RICHARD CLARKE can apologize to anyone he likes. He could have done so sooner. And he could have done so privately. The names of those killed on 9/11–and, for that matter, of those killed by al Qaeda in our African embassies, on the USS Cole, and on other occasions–have presumably been available to Clarke. Would the families of those who died have appreciated a personal letter from Clarke asking for their understanding and forgiveness? Perhaps a few would. The vast majority no doubt would have thought such an apology utterly unnecessary and inappropriate.

Clarke, who worked tirelessly against al Qaeda during the 1990s, is not responsible for the deaths on 9/11. Indeed, the families of those who died surely appreciate Clarke’s great efforts, first to thwart al Qaeda, and then to bring the killers of their loved ones to justice. Surely they know of Clarke’s sympathy for their loss.

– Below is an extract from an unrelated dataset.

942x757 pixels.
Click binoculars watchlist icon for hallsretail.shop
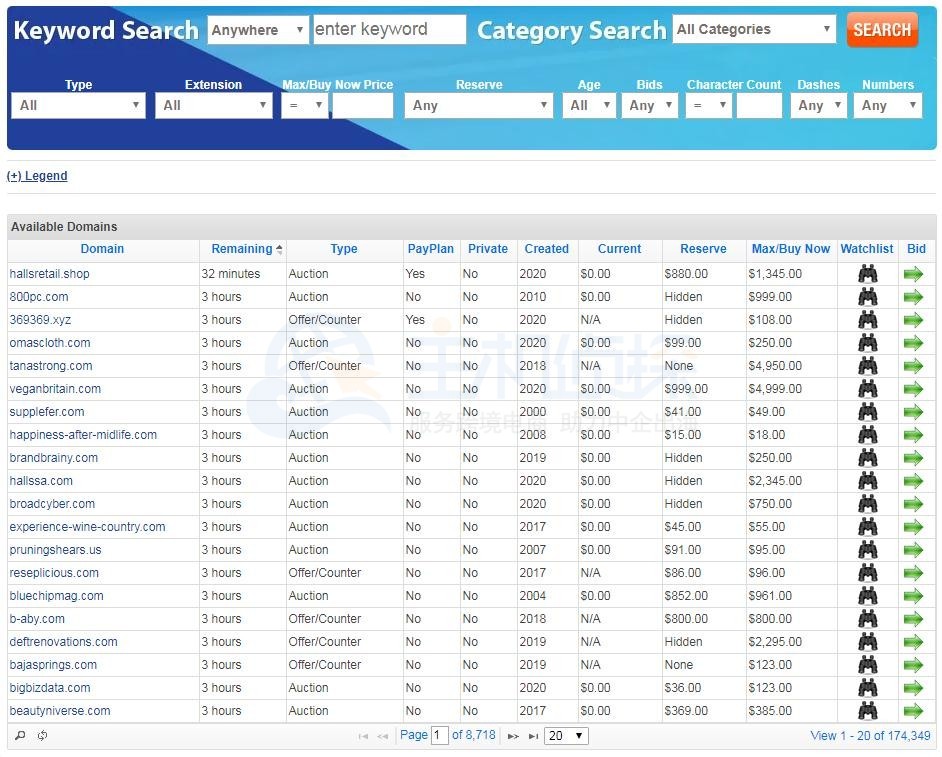pyautogui.click(x=867, y=274)
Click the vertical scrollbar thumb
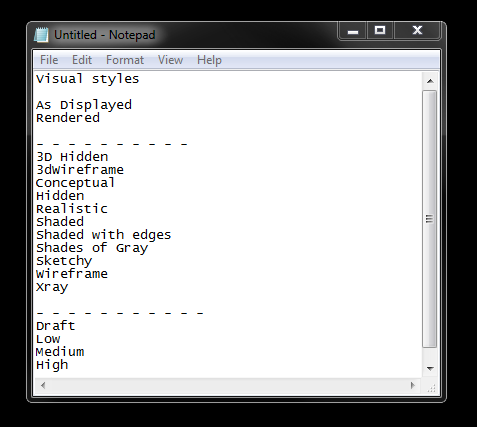 [x=430, y=219]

Surely the only apology that is owed–though it would presumably be rejected by the families–would be an apology from Osama bin Laden, just prior to his execution.

But Clarke’s grandstanding did please its true intended audience. The writers at the New York Times loved it. After all, when Clarke apologized, they wrote, “it suddenly seemed that after the billions of words uttered about that terrible day, Mr. Clarke had found the ones that still needed saying.” Indeed, “the only problem with his apology was that so few of those failures really seemed to be his.” So presumably, according to the New York Times, everyone else in government who “failed” should also apologize.

No. In fact, what government officials owed the memory of those who died on 9/11–to ensure that they did not die in vain–was a greater determination to prosecute the war on terror than had been shown in the preceding eight months, and in the preceding eight years. *snip*

Right on, Bill.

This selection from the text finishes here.